Au très distingué M. Bernhard Verzascha, docteur en médecine à Bâle.

Très éminent Monsieur, [a][1]

J’ai reçu votre lettre par l’intermédiaire du très distingué M. Buxtorf qui, tant en son nom propre qu’à cause de vous, me sera toujours hautement recommandé. [2] Il est affligé d’une entérocèle, [3] ce qui ne lui fera jamais courir aucun danger s’il se sert diligemment d’un bandage, d’un brayer d’acier[1][4] confectionné à la manière de ceux qu’utilisent ici les gens, tant malades qu’en bonne santé. J’en emploie moi-même un, pour mon très grand profit et sans nulle incommodité ; [5] ce que je lui ai avoué et prouvé, et il a parfaitement compris le procédé. Il est même allé voir et a rencontré le fabricant ingénieux et très expérimenté de cette sorte de bandage, dont j’emploie les services pour mes malades. J’espère qu’avec son aide il se mettra dorénavant à l’abri de tout danger de prolapsus et de strangulation ; [6] de la sorte, s’il me croit, il n’aura jamais besoin d’aucune opération chirurgicale. Je m’estimerai fort satisfait si notre Hollierus vous a plu. [2][7] Si vous désirez quelque chose d’autre venant de notre ville, je vous l’offre, si vous me faites savoir ce que c’est. {Vale. De Paris, le 20e de juillet 1665.} [3] J’en profite pour vous tirer l’oreille au sujet du nouveau recueil de vos thèses médicales que vous devez préparer et embellir : par le soin que vous y mettrez, ce sera un ouvrage qui méritera la haute estime qu’y portera la postérité, comme en jouissent déjà, dans les cabinets des hommes studieux et savants, ces sept Decades que Genath a réunies. [8][9] Occupez-vous donc de cela avec diligence, de façon à vous bien gagner les louanges de vos petits-fils, et de toute la postérité qui étudiera les belles pratiques. [4][10] Vale et continuez de m’aimer comme vous faites.
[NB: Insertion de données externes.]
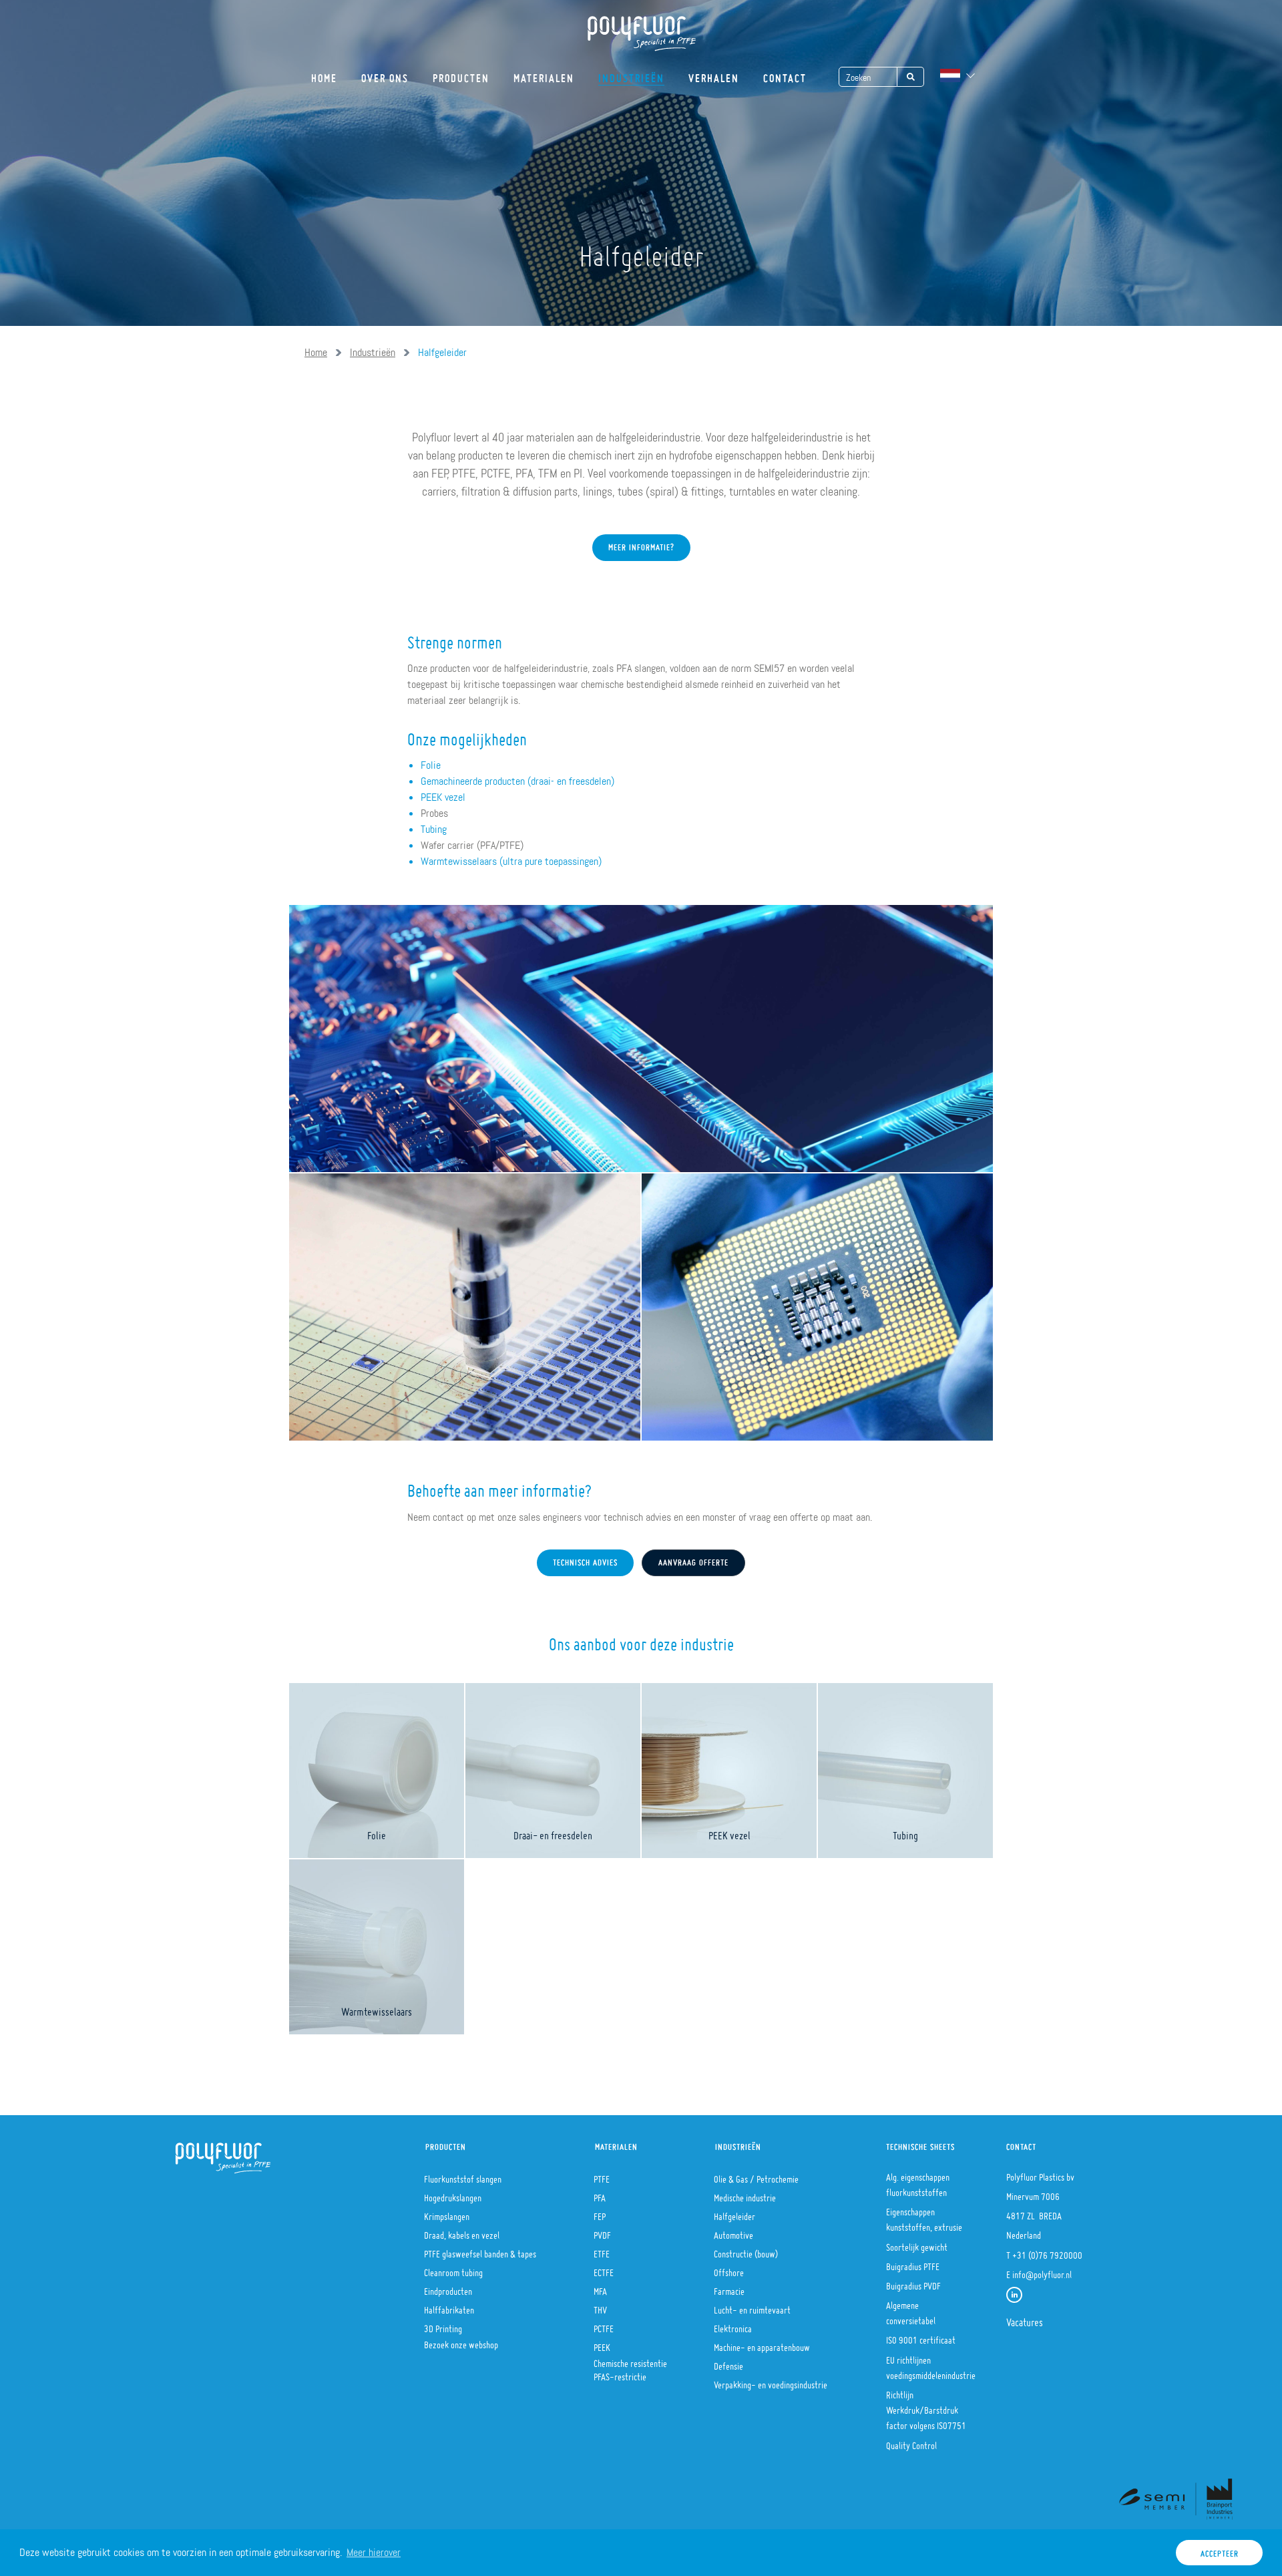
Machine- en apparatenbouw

De Paris, ce samedi 18e de juillet 1665.

Vôtre de tout cœur, G.P.


a.

Brouillon autographe d’une lettre que Guy Patin a écrite à Bernhard Verzascha, ms BIU Santé no 2007, fo 193 vo.

1.

L’italique est en français dans le manuscrit. Un brayer est (Furetière) :

un « bandage fait d’acier, que ceux qui sont sujets aux hernies et descentes sont obligés de porter. Il y a aux Grands-Augustins {a} une fondation pour distribuer charitablement des brayers aux pauvres qui en ont besoin. Quelques-uns dérivent brayer de brak, mot de Lombardie qui signifie rupture ; mais du Cange le dérive a brachis, ou braccis, parce qu’il se met sous les brayes ; {b} il l’appelle bracheriolum en latin ».


  1. V. note [7], lettre 367.

  2. Le caleçon, sans relation étymologique avec la famille médicale parisienne des Brayer (v. note [9], lettre 126.

Entérocèle (Thomas Corneille) :

« Descente de boyau, qui est l’une des deux principales espèces de hernie, qu’on appelle autrement hernie du scrotum. Les intestins sont enveloppés entièrement par le péritoine, où ils sont pliés comme dans une bourse. Si cette bourse vient à se rompre ou à se relâcher en quelque endroit, il faut nécessairement que les intestins tombent. Si l’omentum {a} descend avec les intestins, ou les intestins sans lui, c’est l’entérocèle ; car quand l’omentum descend seul dans le scrotum, on appelle cela épiplocèle. {b} Les causes les plus ordinaires de l’entérocèle sont les grands exercices, les cris (ce qui fait que les enfants y sont fort sujets), la toux violente, le vomissement violent ; tout cela peut causer l’entérocèle en poussant les intestins, car il y a peu de causes externes, si ce n’est un certain caractère d’hérédité qui fait qu’un père hernieux engendre un fils qui est aussi hernieux. »


  1. Nom latin de l’épiploon : repli du péritoine (enveloppe contenant le tube digestif dans l’abdomen) formant un tablier qui couvre les intestins (enteron en grec).

  2. V. notes [5], lettre de Charles Spon, datée du 6 avril 1657, pour le scrotum et les hernies qui y descendent, et [5], lettre latine 330, pour l’épiplocèle.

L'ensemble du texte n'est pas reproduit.